# ring slings on etsy?



## CherryBombMama (Jan 25, 2010)

how do i know if they are safe?

anyone have any favorite sellers? lilpeeperkeepers slings look sturdy to me, anyone have one of these?

http://www.etsy.com/listing/50705510...liciously-soft


----------



## Mom2M (Sep 23, 2006)

She has great feedback, I read some of them.
This is gorgeous! http://www.etsy.com/listing/57431076...hocolate-fudge


----------



## SubliminalDarkness (Sep 9, 2009)

Eh. I'm always wary of WAHM made carriers that don't have much of a reputation in the babywearing internet world. Kind of like e-bay.... An e-bay seller may have great reviews, but that's usually based on items being as described and shipped on a timely basis.

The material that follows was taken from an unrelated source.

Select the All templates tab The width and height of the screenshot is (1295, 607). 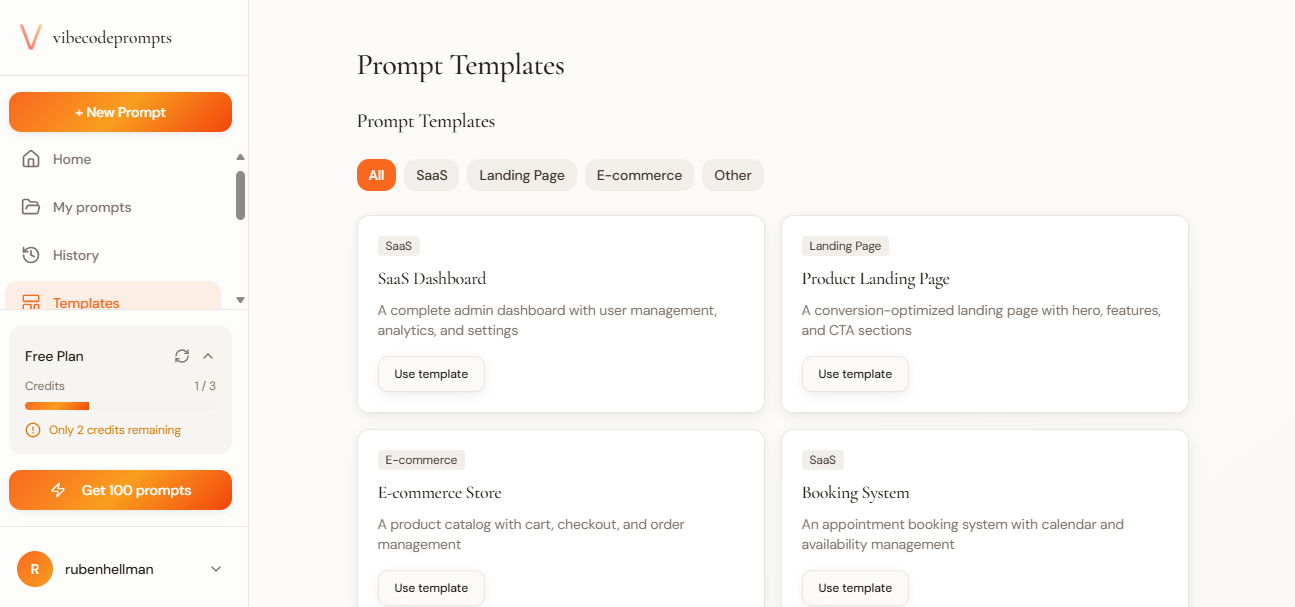(376, 175)
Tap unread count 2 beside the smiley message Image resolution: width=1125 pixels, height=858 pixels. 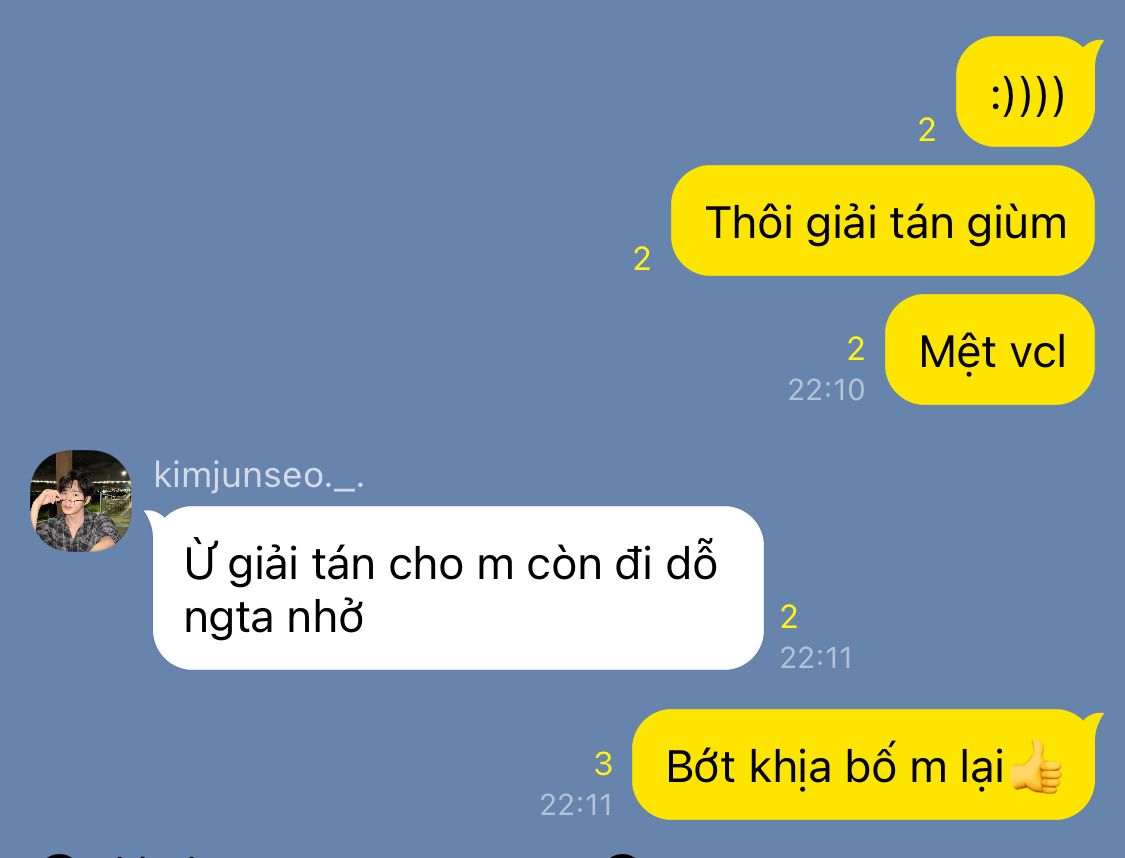tap(927, 130)
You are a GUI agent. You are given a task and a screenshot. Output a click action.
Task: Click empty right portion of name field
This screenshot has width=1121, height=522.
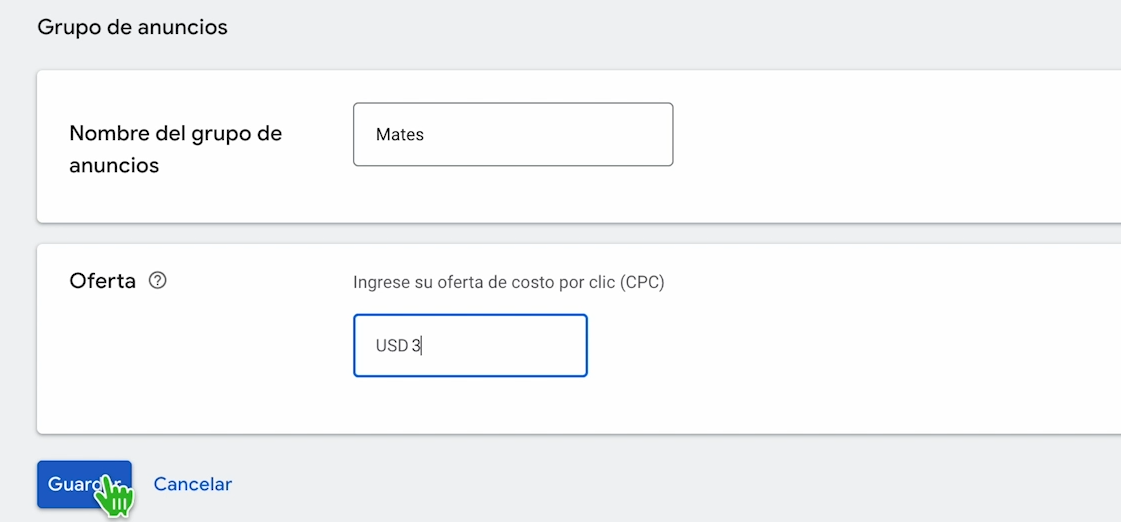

For what these ring slings are, I also don't think the price is great. I'd go with something with a firm reputation, like Sleeping Baby Productions.
http://www.sleepingbaby.net/


----------



## redvlagrl (Dec 2, 2009)

ITA with SubliminalDarkness. At the very least though, you need to make sure they are using rings specifically manufactured for ring slings, like slingrings.com. I would ask any vendor where they get their rings from.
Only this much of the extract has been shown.